作者通过对转录组数据分析，发现CircPIAS1敲低后NUPR1（已被证实与铁死亡密切相关）的表达水平下降，表明NUPR1可能是CircPIAS1的下游靶基因。接着，作者在HCC细胞中过表达或敲低CircPIAS1，通过qPCR和WB检测NUPR1的表达水平，结果显示，敲低CircPIAS1能显著抑制NUPR1的表达，反之，过表达CircPIAS1能促进NUPR1的表达。并且，在CircPIAS1敲低的HCC细胞中，细胞内Fe2+和脂质ROS水平上升，GSH水平下降，这种变化可被NUPR1过表达逆转，由此表明NUPR1能抑制由CircPIAS1敲低引起的铁死亡。相反，CircPIAS1过表达会降低Fe2+和脂质ROS水平，提高GSH水平，这种效应会被NUPR1抑制剂ZZW-115所抵消。此外，NUPR1过表达能恢复因CircPIAS1敲低而减弱的肝癌细胞增殖和迁移能力，而ZZW-115则能部分抑制因CircPIAS1过表达而增强的肝癌细胞增殖和迁移。这些实验结果表明CircPIAS1通过调节NUPR1的表达来调节HCC细胞的铁死亡。

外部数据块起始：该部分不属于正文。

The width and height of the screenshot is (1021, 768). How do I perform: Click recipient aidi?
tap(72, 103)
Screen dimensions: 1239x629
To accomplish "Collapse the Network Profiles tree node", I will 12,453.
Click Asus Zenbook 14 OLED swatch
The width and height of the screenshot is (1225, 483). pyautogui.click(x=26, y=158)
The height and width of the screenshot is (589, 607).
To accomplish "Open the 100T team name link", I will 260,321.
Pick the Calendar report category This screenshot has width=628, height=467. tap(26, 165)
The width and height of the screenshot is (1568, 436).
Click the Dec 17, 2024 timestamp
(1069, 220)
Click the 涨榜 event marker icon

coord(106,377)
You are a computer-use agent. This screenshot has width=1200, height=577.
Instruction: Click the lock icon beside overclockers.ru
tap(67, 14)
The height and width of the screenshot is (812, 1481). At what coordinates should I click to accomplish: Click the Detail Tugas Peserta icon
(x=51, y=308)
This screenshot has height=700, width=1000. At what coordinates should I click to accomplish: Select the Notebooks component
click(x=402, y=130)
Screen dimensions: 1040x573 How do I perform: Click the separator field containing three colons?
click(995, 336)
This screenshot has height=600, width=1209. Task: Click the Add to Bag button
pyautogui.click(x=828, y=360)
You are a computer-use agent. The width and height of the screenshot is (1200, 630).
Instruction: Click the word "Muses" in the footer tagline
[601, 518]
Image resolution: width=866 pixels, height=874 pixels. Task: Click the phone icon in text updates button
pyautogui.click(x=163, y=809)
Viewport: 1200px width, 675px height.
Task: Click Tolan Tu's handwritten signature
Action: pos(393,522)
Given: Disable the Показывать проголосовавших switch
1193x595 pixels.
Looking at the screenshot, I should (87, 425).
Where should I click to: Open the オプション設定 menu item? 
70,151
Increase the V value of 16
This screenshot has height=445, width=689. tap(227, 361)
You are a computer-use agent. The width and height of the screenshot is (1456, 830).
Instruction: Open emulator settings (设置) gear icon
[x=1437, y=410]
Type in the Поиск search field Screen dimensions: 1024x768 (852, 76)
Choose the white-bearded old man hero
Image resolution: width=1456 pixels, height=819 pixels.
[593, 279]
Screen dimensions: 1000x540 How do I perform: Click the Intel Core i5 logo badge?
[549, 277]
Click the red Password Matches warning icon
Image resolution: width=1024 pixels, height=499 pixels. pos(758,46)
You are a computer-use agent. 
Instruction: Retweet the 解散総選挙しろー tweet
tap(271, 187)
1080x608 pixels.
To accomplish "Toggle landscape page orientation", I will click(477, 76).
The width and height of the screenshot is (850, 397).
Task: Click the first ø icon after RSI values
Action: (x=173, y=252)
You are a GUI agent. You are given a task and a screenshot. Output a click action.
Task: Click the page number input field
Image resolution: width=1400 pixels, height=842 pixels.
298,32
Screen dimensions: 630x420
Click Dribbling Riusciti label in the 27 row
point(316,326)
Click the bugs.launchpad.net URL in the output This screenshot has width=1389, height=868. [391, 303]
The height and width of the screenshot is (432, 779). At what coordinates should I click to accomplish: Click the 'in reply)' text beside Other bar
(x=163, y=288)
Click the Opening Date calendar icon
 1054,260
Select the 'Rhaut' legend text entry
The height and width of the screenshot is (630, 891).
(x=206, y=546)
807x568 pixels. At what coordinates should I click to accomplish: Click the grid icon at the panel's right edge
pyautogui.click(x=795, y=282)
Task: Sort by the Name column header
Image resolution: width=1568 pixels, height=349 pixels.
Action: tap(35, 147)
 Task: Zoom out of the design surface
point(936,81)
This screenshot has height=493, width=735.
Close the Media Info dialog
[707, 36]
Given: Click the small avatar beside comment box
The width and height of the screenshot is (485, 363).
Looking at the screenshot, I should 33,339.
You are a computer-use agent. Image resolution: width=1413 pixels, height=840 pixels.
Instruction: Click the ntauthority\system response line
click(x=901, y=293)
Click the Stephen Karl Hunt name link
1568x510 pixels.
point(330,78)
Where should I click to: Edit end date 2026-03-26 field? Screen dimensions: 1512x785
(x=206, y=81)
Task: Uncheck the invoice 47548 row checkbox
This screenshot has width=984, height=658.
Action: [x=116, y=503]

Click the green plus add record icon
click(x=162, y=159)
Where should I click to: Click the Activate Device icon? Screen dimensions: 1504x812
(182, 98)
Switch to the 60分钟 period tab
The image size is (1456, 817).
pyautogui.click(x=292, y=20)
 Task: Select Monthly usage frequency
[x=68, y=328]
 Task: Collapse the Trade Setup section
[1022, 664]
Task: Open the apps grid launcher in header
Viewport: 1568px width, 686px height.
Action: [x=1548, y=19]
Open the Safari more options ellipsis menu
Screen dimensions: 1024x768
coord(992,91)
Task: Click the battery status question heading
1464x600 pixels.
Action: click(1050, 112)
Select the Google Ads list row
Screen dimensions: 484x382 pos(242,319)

CircPIAS1通过NUPR1调节HCC细胞对铁死亡的敏感性

图4. CircPIAS1通过NUPR1调节HCC细胞对铁死亡的敏感性

5.CircPIAS1通过ceRNA机制吸附miR-455-3p上调NUPR1的表达

由于CircPIAS1定位于细胞质，由此作者推测CircPIAS1有可能通过ceRNA机制调节NUPR1的表达。作者利用3个数据库（ENCORI、Targetscan和miRDB）预测了与CircPIAS1和NUPR1结合的miRNA，筛选到了miR-455-3p作为候选基因。TCGA数据库显示miR-455-3p在肝癌组织中的表达显著低于癌旁组织，与CircPIAS1的表达相反。接着，作者通过双荧光素酶实验和RIP实验，验证了miR-455-3p与CircPIAS1的结合。并且，在表达水平上，过表达miR-455-3p有效降低了CircPIAS1过表达而引起的NUPR1水平的增加，而抑制miR-455-3p显著抵消了敲低HCC细胞中CircPIAS1表达而引起的NUPR1的表达降低。这些实验结果表明在HCC细胞中CircPIAS1通过其海绵（sponge）效应结合miR-455-3p，进而上调NUPR1的表达。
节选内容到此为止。